High Court: Arguments non-member of company can avail of relief under s.212 rejected

High Court: Arguments non-member of company can avail of relief under s.212 rejected

Andrew McKeown BL

The High Court has rejected claims that a person, who is not a registered member of a company, can avail of relief under the Companies Act 2014 s.212.

Background

John O’Driscoll claimed that the affairs of two companies are being conducted in a manner oppressive to him or in disregard of his interests as a member of SGC Global Advanced Technologies Ltd (SGC).

There was, Mr Justice Brian O’Moore noted, one immediate problem with the claim, in that Mr O’Driscoll is not a registered member of SGC. He asserted that he is entitled to be registered as a member of SGC and has, in other proceedings, sought an Order pursuant to s.173 requiring SGC to rectify its register to reflect his claimed ownership of shares in that company.

The respondents to the s.212 proceedings, Kevin Devlin and SGC, brought a motion seeking to stay this action until the s.173 proceedings have been determined.
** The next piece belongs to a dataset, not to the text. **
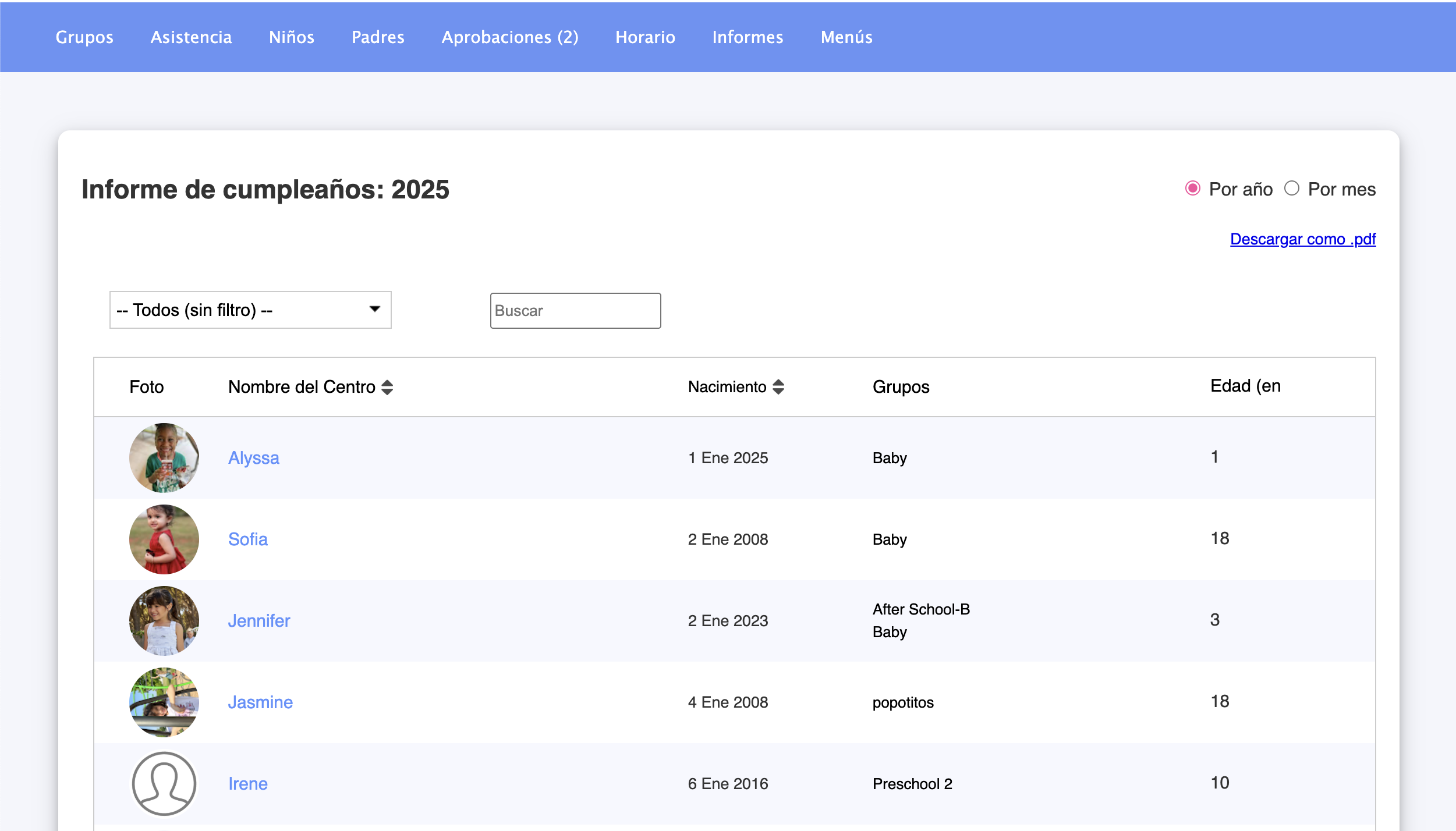Select the Por año radio button
Screen dimensions: 1456x831
click(x=1193, y=189)
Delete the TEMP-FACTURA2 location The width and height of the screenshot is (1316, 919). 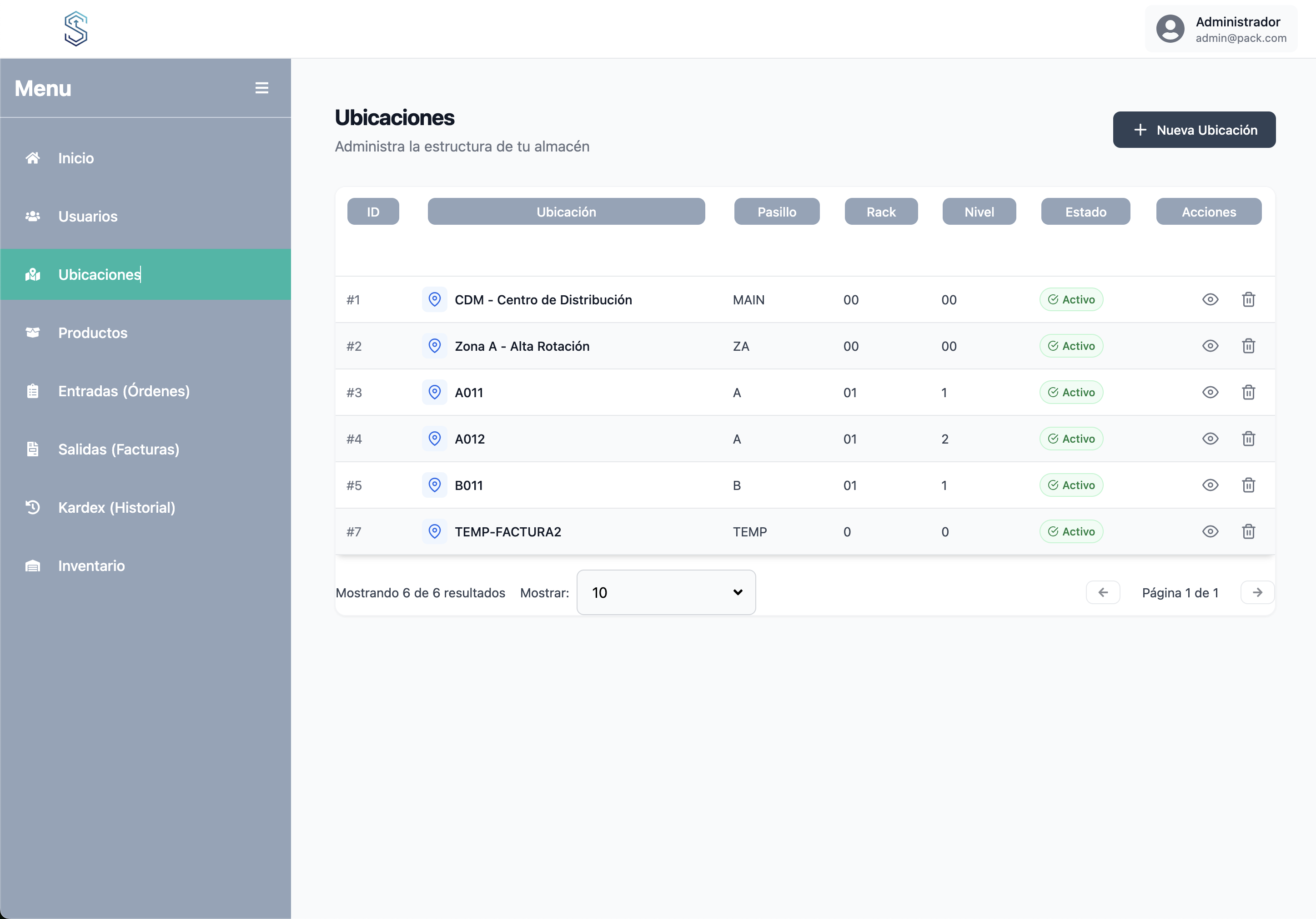coord(1248,531)

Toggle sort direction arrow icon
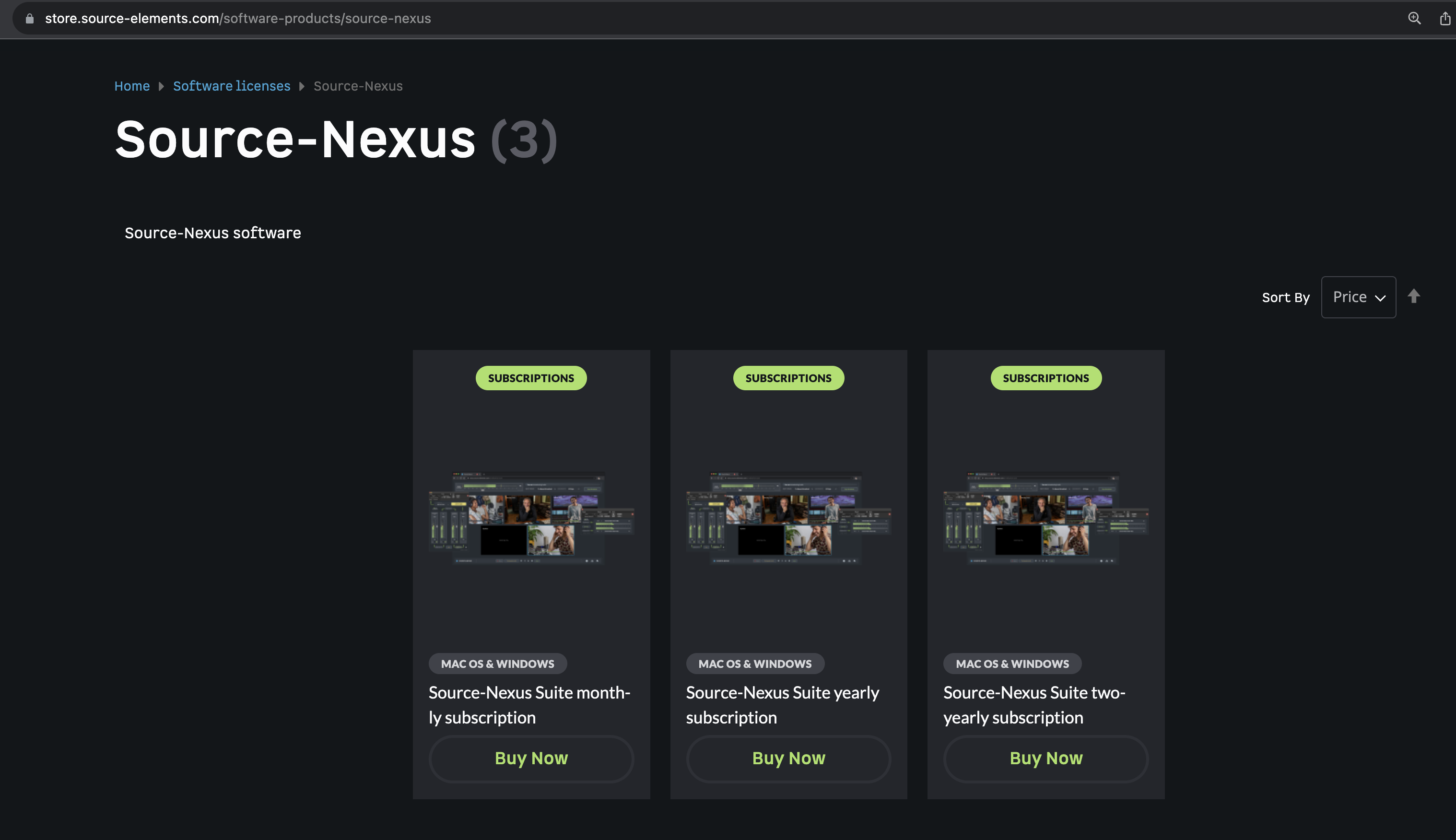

They argued the s.212 proceedings are doomed to fail, because only a registered member of a company can maintain such proceedings.

High Court

The respondents argued that they are entitled to an Order striking out this claim at this time, but do not seek such relief as Mr O’Driscoll would be less distressed by a stay than by a strike out. The judge said whatever may be the truth of these alternative altruistic motives on Mr Devlin’s part, the stay sought properly reflects the fact that it is quite possible that Mr O’Driscoll may eventually obtain an order that he be registered as a member of SGC and, if he does, it is a better use of time and resources that he then resume prosecution of the current application under s.212 rather than be forced to start similar proceedings anew.

Mr O’Driscoll initially “hotly disputed” the stay motion. He swore an affidavit in October 2020 stating that it was ‘neither impermissible nor unusual’ for s.212 proceedings to be coupled with separate proceedings which would establish the entitlement of the ‘claimant for oppression’ to be on the register of shareholders.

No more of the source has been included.